=== To do ===
Write out all of the entries, matching the original exactly.

=== Collected data entries ===
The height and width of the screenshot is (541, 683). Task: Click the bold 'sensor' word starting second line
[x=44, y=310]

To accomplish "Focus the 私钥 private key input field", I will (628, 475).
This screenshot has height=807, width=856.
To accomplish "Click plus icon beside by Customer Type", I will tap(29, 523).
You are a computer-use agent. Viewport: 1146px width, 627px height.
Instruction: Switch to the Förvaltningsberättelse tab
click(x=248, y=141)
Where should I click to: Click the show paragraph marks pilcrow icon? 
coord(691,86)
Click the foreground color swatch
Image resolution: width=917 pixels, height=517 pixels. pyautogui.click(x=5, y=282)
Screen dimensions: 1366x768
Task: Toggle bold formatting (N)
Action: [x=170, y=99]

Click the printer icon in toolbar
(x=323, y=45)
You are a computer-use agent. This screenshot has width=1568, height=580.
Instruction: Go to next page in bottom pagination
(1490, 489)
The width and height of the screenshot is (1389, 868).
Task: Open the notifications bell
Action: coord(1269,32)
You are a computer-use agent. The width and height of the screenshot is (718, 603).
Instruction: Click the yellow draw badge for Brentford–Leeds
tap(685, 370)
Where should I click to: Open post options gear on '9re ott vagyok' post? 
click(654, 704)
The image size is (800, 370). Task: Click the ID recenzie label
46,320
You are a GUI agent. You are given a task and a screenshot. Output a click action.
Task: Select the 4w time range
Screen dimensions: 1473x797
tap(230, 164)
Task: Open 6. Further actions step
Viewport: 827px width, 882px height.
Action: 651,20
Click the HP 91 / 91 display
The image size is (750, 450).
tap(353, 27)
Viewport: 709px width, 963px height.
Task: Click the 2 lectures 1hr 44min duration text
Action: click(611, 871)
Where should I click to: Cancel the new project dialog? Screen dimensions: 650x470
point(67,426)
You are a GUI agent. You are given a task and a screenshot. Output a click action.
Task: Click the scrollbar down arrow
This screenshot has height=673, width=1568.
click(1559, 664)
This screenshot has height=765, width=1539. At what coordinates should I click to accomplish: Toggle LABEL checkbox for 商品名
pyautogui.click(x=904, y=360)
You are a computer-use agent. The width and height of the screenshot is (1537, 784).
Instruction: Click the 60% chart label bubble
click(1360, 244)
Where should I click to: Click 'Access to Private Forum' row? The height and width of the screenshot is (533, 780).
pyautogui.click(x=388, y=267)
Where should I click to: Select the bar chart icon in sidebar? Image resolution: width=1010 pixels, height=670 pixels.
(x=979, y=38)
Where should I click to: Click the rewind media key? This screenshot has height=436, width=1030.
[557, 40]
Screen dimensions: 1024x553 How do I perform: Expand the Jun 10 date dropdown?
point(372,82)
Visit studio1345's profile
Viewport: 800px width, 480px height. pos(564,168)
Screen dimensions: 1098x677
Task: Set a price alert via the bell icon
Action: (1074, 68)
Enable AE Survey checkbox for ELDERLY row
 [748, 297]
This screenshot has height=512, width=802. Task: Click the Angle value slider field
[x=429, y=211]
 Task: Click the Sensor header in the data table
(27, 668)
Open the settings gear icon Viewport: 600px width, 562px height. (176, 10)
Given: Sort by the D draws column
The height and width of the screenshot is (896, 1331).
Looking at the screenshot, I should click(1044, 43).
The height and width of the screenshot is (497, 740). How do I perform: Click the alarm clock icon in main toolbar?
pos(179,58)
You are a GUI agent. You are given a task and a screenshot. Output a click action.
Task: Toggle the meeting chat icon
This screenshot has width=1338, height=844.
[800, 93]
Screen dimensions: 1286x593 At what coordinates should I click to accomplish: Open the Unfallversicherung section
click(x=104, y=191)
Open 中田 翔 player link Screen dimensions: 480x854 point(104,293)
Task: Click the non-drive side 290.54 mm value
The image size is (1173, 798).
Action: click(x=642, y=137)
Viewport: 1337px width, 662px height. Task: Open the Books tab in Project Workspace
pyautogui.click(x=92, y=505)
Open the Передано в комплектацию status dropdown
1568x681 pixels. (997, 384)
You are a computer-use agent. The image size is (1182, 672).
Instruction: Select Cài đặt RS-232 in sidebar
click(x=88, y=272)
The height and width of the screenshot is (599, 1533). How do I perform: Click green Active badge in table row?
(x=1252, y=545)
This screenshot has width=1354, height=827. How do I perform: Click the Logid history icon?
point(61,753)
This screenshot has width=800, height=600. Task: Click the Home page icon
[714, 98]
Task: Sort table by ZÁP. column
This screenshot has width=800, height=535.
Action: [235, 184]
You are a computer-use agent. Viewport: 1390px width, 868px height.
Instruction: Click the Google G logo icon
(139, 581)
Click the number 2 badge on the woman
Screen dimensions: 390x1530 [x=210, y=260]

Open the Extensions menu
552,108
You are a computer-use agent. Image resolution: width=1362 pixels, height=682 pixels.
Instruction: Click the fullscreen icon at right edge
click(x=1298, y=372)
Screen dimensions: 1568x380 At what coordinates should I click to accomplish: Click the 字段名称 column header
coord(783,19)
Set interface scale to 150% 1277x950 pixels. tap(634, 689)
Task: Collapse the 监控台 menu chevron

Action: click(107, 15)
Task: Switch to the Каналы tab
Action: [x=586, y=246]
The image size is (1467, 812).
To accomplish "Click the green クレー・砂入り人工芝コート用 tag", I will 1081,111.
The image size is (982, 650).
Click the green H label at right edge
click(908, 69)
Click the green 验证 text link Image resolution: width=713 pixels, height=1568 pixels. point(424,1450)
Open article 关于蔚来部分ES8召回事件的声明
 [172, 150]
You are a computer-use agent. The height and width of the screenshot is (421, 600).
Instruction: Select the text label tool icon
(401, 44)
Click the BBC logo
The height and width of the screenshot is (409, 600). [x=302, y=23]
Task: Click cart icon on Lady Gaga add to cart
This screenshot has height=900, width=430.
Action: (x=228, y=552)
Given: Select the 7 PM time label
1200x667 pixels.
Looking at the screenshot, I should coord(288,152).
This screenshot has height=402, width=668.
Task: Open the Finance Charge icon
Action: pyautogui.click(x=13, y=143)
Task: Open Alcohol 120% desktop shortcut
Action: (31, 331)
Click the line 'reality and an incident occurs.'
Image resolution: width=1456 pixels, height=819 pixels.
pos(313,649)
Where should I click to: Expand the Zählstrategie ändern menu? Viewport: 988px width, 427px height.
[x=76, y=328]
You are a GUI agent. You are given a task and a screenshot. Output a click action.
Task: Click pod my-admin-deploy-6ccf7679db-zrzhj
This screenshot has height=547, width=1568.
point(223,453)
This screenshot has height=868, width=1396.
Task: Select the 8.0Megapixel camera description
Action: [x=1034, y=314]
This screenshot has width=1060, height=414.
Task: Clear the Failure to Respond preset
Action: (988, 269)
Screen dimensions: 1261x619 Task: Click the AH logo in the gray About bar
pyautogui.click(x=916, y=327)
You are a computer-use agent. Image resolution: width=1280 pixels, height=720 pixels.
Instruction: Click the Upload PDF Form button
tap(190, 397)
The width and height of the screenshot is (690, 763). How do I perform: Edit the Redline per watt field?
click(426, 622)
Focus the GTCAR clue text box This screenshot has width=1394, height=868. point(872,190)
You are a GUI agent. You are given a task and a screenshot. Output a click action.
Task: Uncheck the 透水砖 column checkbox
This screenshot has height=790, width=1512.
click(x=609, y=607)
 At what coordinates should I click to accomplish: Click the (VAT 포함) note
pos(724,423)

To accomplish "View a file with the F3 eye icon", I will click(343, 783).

=== Your response ===
The height and width of the screenshot is (541, 683). Task: Click the bold 'sensor' word starting second line
[x=44, y=310]

To accomplish "Focus the 私钥 private key input field", I will (628, 475).
This screenshot has height=807, width=856.
To accomplish "Click plus icon beside by Customer Type", I will tap(29, 523).
You are a computer-use agent. Viewport: 1146px width, 627px height.
Instruction: Switch to the Förvaltningsberättelse tab
click(x=248, y=141)
Where should I click to: Click the show paragraph marks pilcrow icon? 
coord(691,86)
Click the foreground color swatch
Image resolution: width=917 pixels, height=517 pixels. pyautogui.click(x=5, y=282)
Screen dimensions: 1366x768
Task: Toggle bold formatting (N)
Action: [x=170, y=99]

Click the printer icon in toolbar
(x=323, y=45)
You are a computer-use agent. This screenshot has width=1568, height=580.
Instruction: Go to next page in bottom pagination
(1490, 489)
The width and height of the screenshot is (1389, 868).
Task: Open the notifications bell
Action: coord(1269,32)
You are a computer-use agent. The width and height of the screenshot is (718, 603).
Instruction: Click the yellow draw badge for Brentford–Leeds
tap(685, 370)
Where should I click to: Open post options gear on '9re ott vagyok' post? 
click(654, 704)
The image size is (800, 370). Task: Click the ID recenzie label
46,320
You are a GUI agent. You are given a task and a screenshot. Output a click action.
Task: Select the 4w time range
Screen dimensions: 1473x797
tap(230, 164)
Task: Open 6. Further actions step
Viewport: 827px width, 882px height.
Action: 651,20
Click the HP 91 / 91 display
The image size is (750, 450).
tap(353, 27)
Viewport: 709px width, 963px height.
Task: Click the 2 lectures 1hr 44min duration text
Action: click(611, 871)
Where should I click to: Cancel the new project dialog? Screen dimensions: 650x470
point(67,426)
You are a GUI agent. You are given a task and a screenshot. Output a click action.
Task: Click the scrollbar down arrow
This screenshot has height=673, width=1568.
click(1559, 664)
This screenshot has height=765, width=1539. At what coordinates should I click to accomplish: Toggle LABEL checkbox for 商品名
pyautogui.click(x=904, y=360)
You are a computer-use agent. The width and height of the screenshot is (1537, 784).
Instruction: Click the 60% chart label bubble
click(1360, 244)
Where should I click to: Click 'Access to Private Forum' row? The height and width of the screenshot is (533, 780).
pyautogui.click(x=388, y=267)
Where should I click to: Select the bar chart icon in sidebar? Image resolution: width=1010 pixels, height=670 pixels.
(x=979, y=38)
Where should I click to: Click the rewind media key? This screenshot has height=436, width=1030.
[557, 40]
Screen dimensions: 1024x553 How do I perform: Expand the Jun 10 date dropdown?
point(372,82)
Visit studio1345's profile
Viewport: 800px width, 480px height. pos(564,168)
Screen dimensions: 1098x677
Task: Set a price alert via the bell icon
Action: (1074, 68)
Enable AE Survey checkbox for ELDERLY row
 [748, 297]
This screenshot has height=512, width=802. Task: Click the Angle value slider field
[x=429, y=211]
 Task: Click the Sensor header in the data table
(27, 668)
Open the settings gear icon Viewport: 600px width, 562px height. (176, 10)
Given: Sort by the D draws column
The height and width of the screenshot is (896, 1331).
Looking at the screenshot, I should click(1044, 43).
The height and width of the screenshot is (497, 740). How do I perform: Click the alarm clock icon in main toolbar?
pos(179,58)
You are a GUI agent. You are given a task and a screenshot. Output a click action.
Task: Toggle the meeting chat icon
This screenshot has width=1338, height=844.
[800, 93]
Screen dimensions: 1286x593 At what coordinates should I click to accomplish: Open the Unfallversicherung section
click(x=104, y=191)
Open 中田 翔 player link Screen dimensions: 480x854 point(104,293)
Task: Click the non-drive side 290.54 mm value
The image size is (1173, 798).
Action: click(x=642, y=137)
Viewport: 1337px width, 662px height. Task: Open the Books tab in Project Workspace
pyautogui.click(x=92, y=505)
Open the Передано в комплектацию status dropdown
1568x681 pixels. (997, 384)
You are a computer-use agent. The image size is (1182, 672).
Instruction: Select Cài đặt RS-232 in sidebar
click(x=88, y=272)
The height and width of the screenshot is (599, 1533). How do I perform: Click green Active badge in table row?
(x=1252, y=545)
This screenshot has width=1354, height=827. How do I perform: Click the Logid history icon?
point(61,753)
This screenshot has width=800, height=600. Task: Click the Home page icon
[714, 98]
Task: Sort table by ZÁP. column
This screenshot has width=800, height=535.
Action: [235, 184]
You are a computer-use agent. Viewport: 1390px width, 868px height.
Instruction: Click the Google G logo icon
(139, 581)
Click the number 2 badge on the woman
Screen dimensions: 390x1530 [x=210, y=260]

Open the Extensions menu
552,108
You are a computer-use agent. Image resolution: width=1362 pixels, height=682 pixels.
Instruction: Click the fullscreen icon at right edge
click(x=1298, y=372)
Screen dimensions: 1568x380 At what coordinates should I click to accomplish: Click the 字段名称 column header
coord(783,19)
Set interface scale to 150% 1277x950 pixels. tap(634, 689)
Task: Collapse the 监控台 menu chevron

Action: click(107, 15)
Task: Switch to the Каналы tab
Action: [x=586, y=246]
The image size is (1467, 812).
To accomplish "Click the green クレー・砂入り人工芝コート用 tag", I will 1081,111.
The image size is (982, 650).
Click the green H label at right edge
click(908, 69)
Click the green 验证 text link Image resolution: width=713 pixels, height=1568 pixels. point(424,1450)
Open article 关于蔚来部分ES8召回事件的声明
 [172, 150]
You are a computer-use agent. The height and width of the screenshot is (421, 600).
Instruction: Select the text label tool icon
(401, 44)
Click the BBC logo
The height and width of the screenshot is (409, 600). [x=302, y=23]
Task: Click cart icon on Lady Gaga add to cart
This screenshot has height=900, width=430.
Action: (x=228, y=552)
Given: Select the 7 PM time label
1200x667 pixels.
Looking at the screenshot, I should coord(288,152).
This screenshot has height=402, width=668.
Task: Open the Finance Charge icon
Action: pyautogui.click(x=13, y=143)
Task: Open Alcohol 120% desktop shortcut
Action: (31, 331)
Click the line 'reality and an incident occurs.'
Image resolution: width=1456 pixels, height=819 pixels.
pos(313,649)
Where should I click to: Expand the Zählstrategie ändern menu? Viewport: 988px width, 427px height.
[x=76, y=328]
You are a GUI agent. You are given a task and a screenshot. Output a click action.
Task: Click pod my-admin-deploy-6ccf7679db-zrzhj
This screenshot has height=547, width=1568.
point(223,453)
This screenshot has height=868, width=1396.
Task: Select the 8.0Megapixel camera description
Action: [x=1034, y=314]
This screenshot has width=1060, height=414.
Task: Clear the Failure to Respond preset
Action: (988, 269)
Screen dimensions: 1261x619 Task: Click the AH logo in the gray About bar
pyautogui.click(x=916, y=327)
You are a computer-use agent. Image resolution: width=1280 pixels, height=720 pixels.
Instruction: Click the Upload PDF Form button
tap(190, 397)
The width and height of the screenshot is (690, 763). How do I perform: Edit the Redline per watt field?
click(426, 622)
Focus the GTCAR clue text box This screenshot has width=1394, height=868. point(872,190)
You are a GUI agent. You are given a task and a screenshot. Output a click action.
Task: Uncheck the 透水砖 column checkbox
This screenshot has height=790, width=1512.
click(x=609, y=607)
 At what coordinates should I click to accomplish: Click the (VAT 포함) note
pos(724,423)

To accomplish "View a file with the F3 eye icon", I will click(343, 783).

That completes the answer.